2024-01-25
EngineeringLoad Balancing Data Ingest With Cloudflare Workers
Building an analytics service means ingesting large amounts of data with unpredictable traffic patterns. When your service enables metrics & alerting, being able to do this reliably is crucial.
In this post, we’ll show how we setup the ingestion architecture for Aggregations.io to handle the challenges of analytics workloads, while also optimizing for cost, reliability and performance.
Cost vs Reliability
This balance is tricky and companies approach it in different ways, depending on a multitude of factors. But you can boil it down to a simple 2x2 decision grid.
All the 9s | “We were only down for an hour” | |
---|---|---|
Money is no object | Easiest to achieve. Overscale your systems with dedicated SREs and super sensitive auto-scaling. | Nobody wants this. Many achieve it accidentally. |
Pinch every penny | The goal | Lower costs, accepting risk. Ride the edge of CPU limits, utilize a single availability zone, human error / deploys may bring down the system. |
Of course this demonstrates some extremes, and everything is a spectrum; because Aggregations.io is a bootstrapped company, we are always cognizant of costs, but will not compromise on the quality and reliability of the product.
For a while now, usage-based and “serverless” architectures have been touted as the best way to achieve this balance. But they’ve been plagued with cold-start performance issues, higher costs (at scale) and technical limitations integrating with downstream services (databases).
But in the last couple years, a new type of serverless has arrived, edge functions which run in a more restricted environment, while continue to offer more and more functionality with lower and lower costs.
Our ingest layer runs atop Cloudflare Workers. The current cost structure for paid Cloudflare workers (not accounting for the 10M included requests & 30M CPU ms).
- $0.30 per million requests
- $0.02 per million CPU ms.
If we’re doing our job right, the overhead here from a CPU ms perspective is meaningless - most of the time the worker won’t need to ingest data, so its time spent doing CPU work will be less than 1ms. When it does, the actual CPU time for the ingestion parsing & decision making is ~5-10ms. The overhead of 30 cents per million requests is totally acceptable for us, because it is providing the necessary “overflow” support needed when the API is saturated - and means we can run a more conservatively scaled API fleet behind the scenes.
Ingesting data
First, it’s important to understand what generally needs to occur in order to ingest data:
Validate API Key
Retrieve Ingest
Validate Payload
Verify Limits
Enqueue Data
More specifically that means:
- Validate API Key
- Extract API key from request, hash it, compare the hashed key to the database, ensuring it is valid, enabled and has WRITE permissions.
- Retrieve Ingest Parameters
- Decode the provided Ingest ID, retrieve the details from the database, making sure it belongs to the same organization as the API key.
- Validate Payload
- Depending on the ingestion details from (2), we may need to extract the actual data from the request body or parse NDJson lines to JSON objects and of course, make sure everything is valid JSON. We also have certain limits on size & number of events - those need to be checked as well.

> **What needs to be done**: Continue the post on load balancing data ingest with Cloudflare Workers from where it stops.

> **Given data**:
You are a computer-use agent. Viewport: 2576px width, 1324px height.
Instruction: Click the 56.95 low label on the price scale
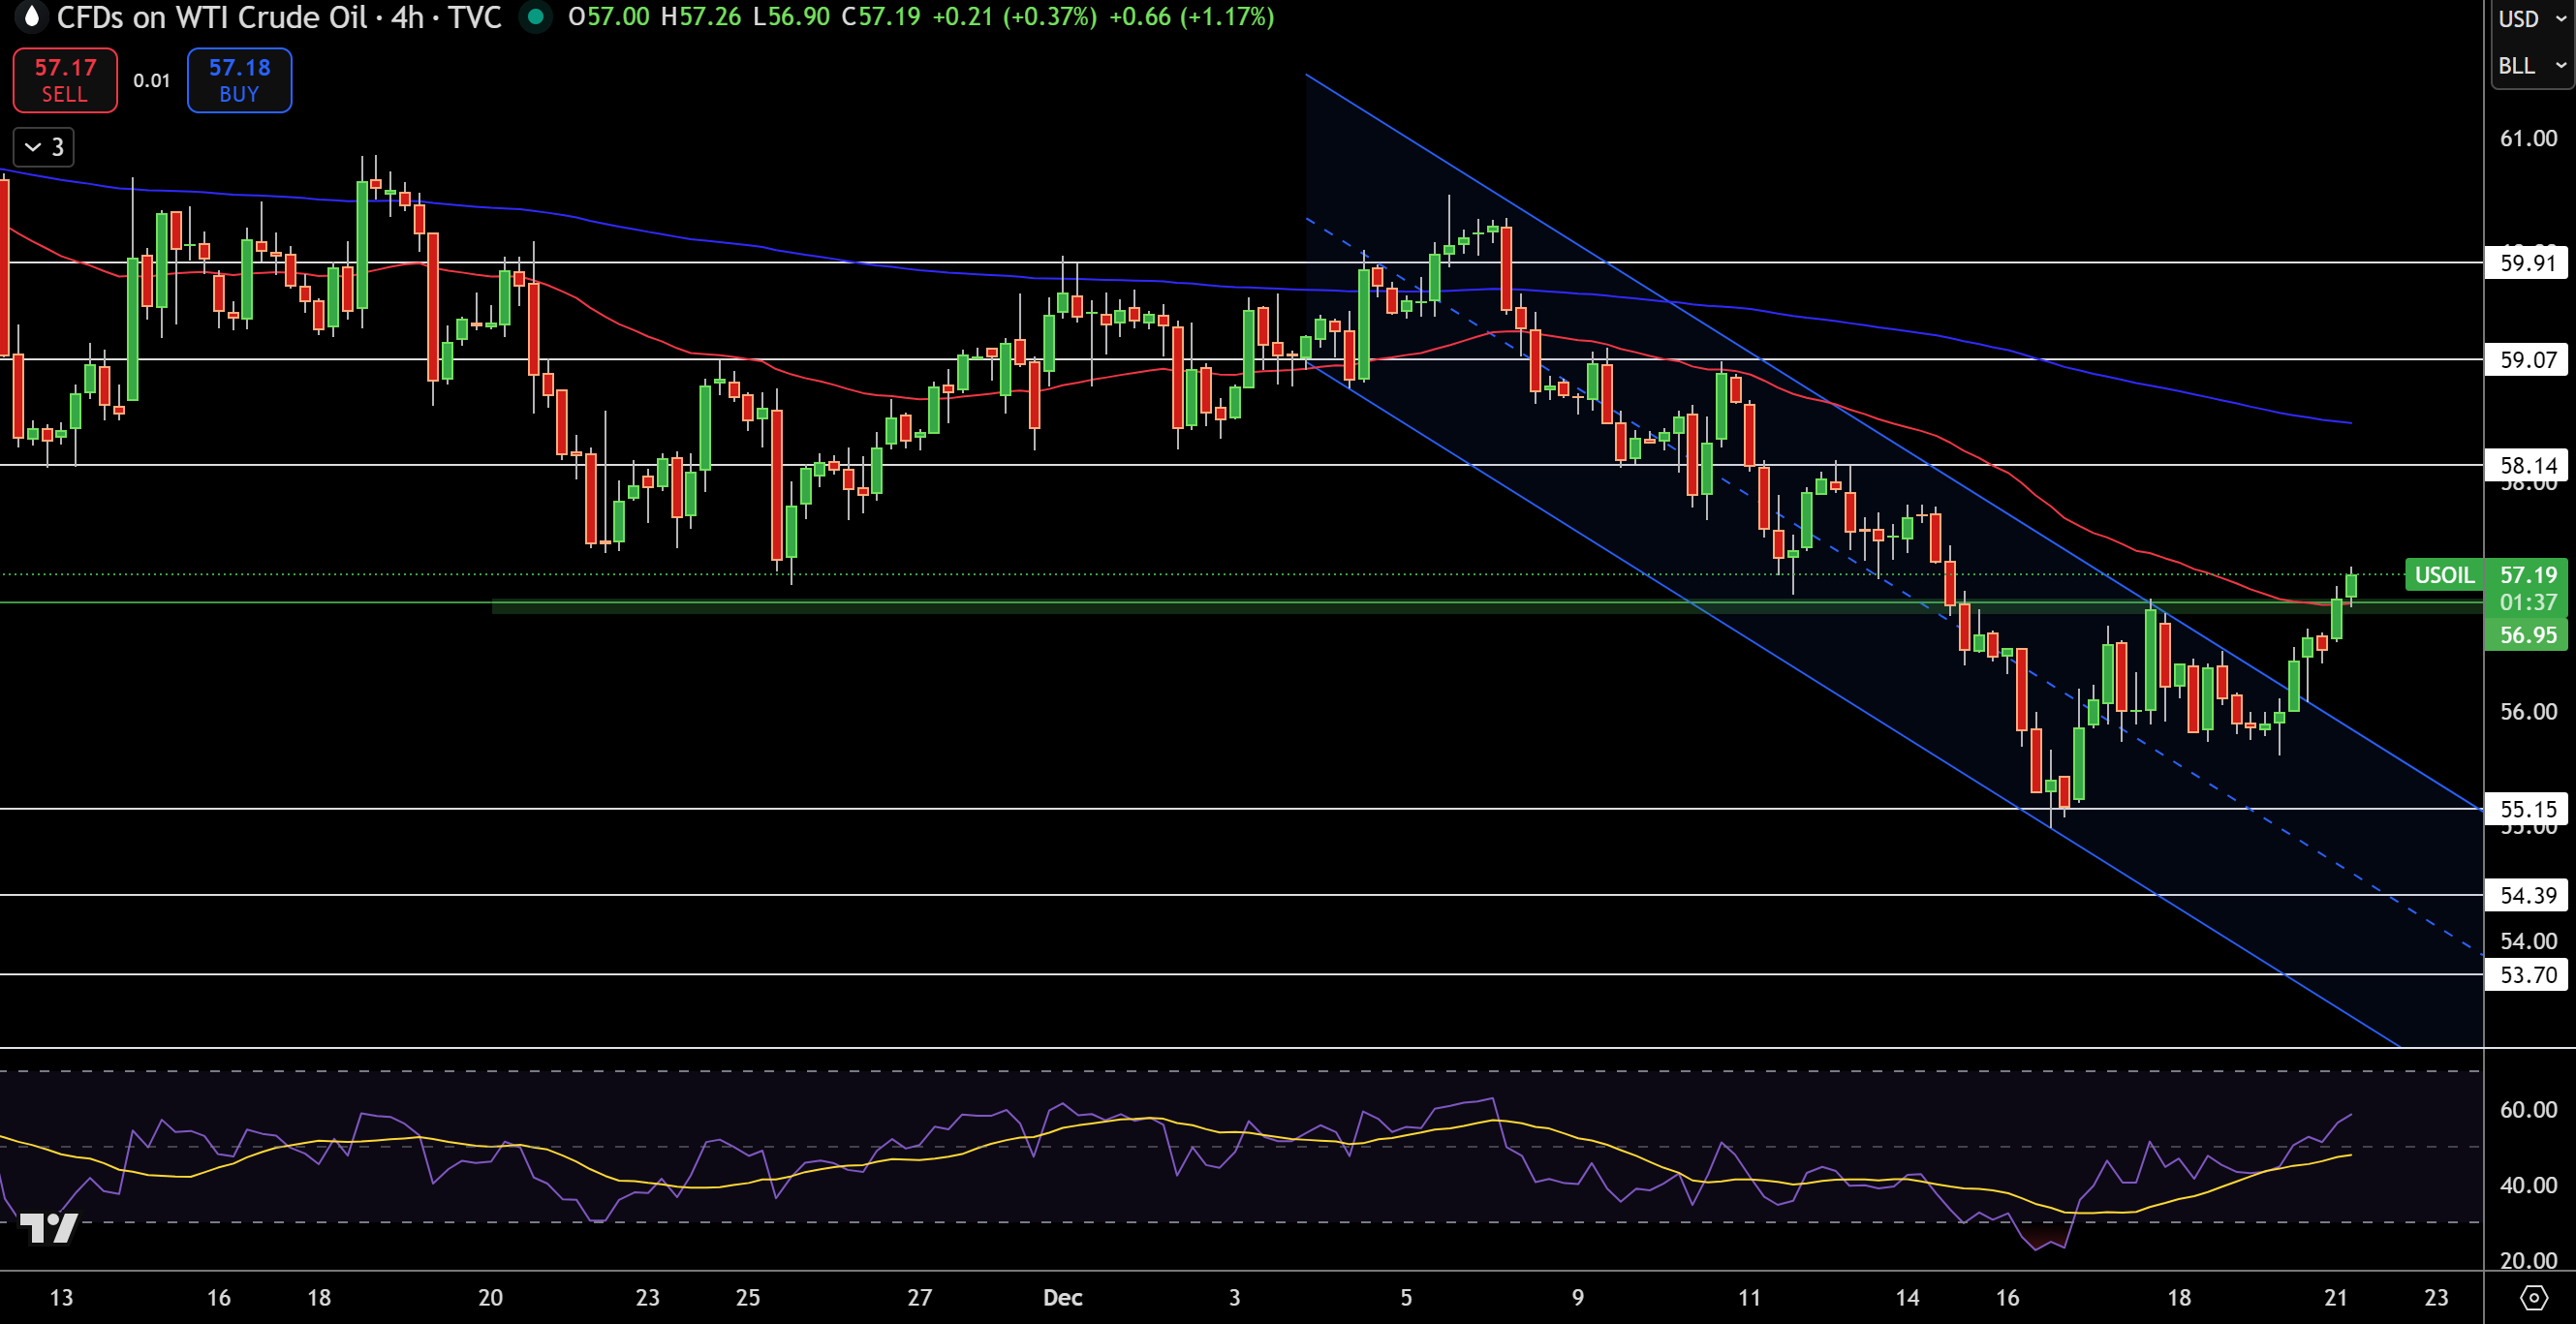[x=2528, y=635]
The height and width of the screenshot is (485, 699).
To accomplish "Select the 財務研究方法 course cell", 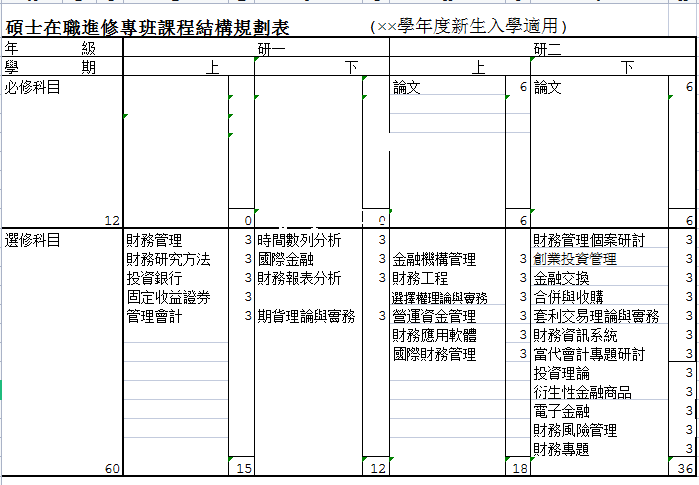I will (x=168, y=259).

> **Final result**:
- Verify Account Limits
- Make sure the organization’s usage has not exceeded their selected plan (or ensure that overages are enabled).
- Enqueue Data For Processing
- Send the data to our Kafka provider.
How it works
Workers enables us to inspect the request payload and decide whether to forward it on to our API servers or handle the ingest directly within the worker. This means that if we detect the API is saturated, the worker can be our “load balanced” target to ingest the data itself, as the API scales up and/or the traffic spike ceases. Here’s a high level view of that decision process:
Some worker pseudo-code:
async fetch( request: Request, env: Env, ctx: ExecutionContext ): Promise<Response> {
if ( request.method != 'POST' ) {
return new Response( null, {
status: 405
} );
}
// Because API Keys can be found in different headers (depending on the integration) we pull out the header to use first
let api_header = request.headers.get( 'x-api-token' );
// Kinesis requires a particular return format, so we handle that by extracting the return value early and wrapping all actual returns in a MakeKinesisReturn function
const kinesis_request_header = request.headers.get( 'X-Amz-Firehose-Request-Id' );
let is_kinesis = false;
if ( api_header === null ) {
api_header = request.headers.get( 'X-Amz-Firehose-Access-Key' );
is_kinesis = api_header !== null && kinesis_request_header !== null;
}
if ( api_header === null ) {
api_header = await GetHeaderFromBasicAuth( request );
}
if ( api_header === null ) {
return new Response( null, {
status: 401
} );
}
// Here we utilize Cloudflare's cache to check a fake URL that may be cached previously, indicating that the API is saturated.
let cache = caches.default;
const checked_api_health_url = `https://fake-cache-checker.${env.ENV_NAME}.aggregations.io`;
const checked_api_health_result = await cache.match( checked_api_health_url );
// If something is found to match the cache, that means a previous request has indicated the API health may be having issues, and we want to use the worker. Otherwise, hit the API.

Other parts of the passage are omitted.